## Your instructions
Every record must be repeated precisely as it stands.

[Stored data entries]
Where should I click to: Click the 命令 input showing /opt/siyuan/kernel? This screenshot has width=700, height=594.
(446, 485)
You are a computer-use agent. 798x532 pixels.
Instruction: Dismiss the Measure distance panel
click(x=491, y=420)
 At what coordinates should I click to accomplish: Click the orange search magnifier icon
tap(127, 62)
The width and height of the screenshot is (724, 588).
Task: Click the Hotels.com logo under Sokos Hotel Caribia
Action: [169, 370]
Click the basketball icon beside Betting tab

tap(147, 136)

## Task response
Where should I click to: Click the 命令 input showing /opt/siyuan/kernel? This screenshot has width=700, height=594.
(446, 485)
You are a computer-use agent. 798x532 pixels.
Instruction: Dismiss the Measure distance panel
click(x=491, y=420)
 At what coordinates should I click to accomplish: Click the orange search magnifier icon
tap(127, 62)
The width and height of the screenshot is (724, 588).
Task: Click the Hotels.com logo under Sokos Hotel Caribia
Action: [169, 370]
Click the basketball icon beside Betting tab

tap(147, 136)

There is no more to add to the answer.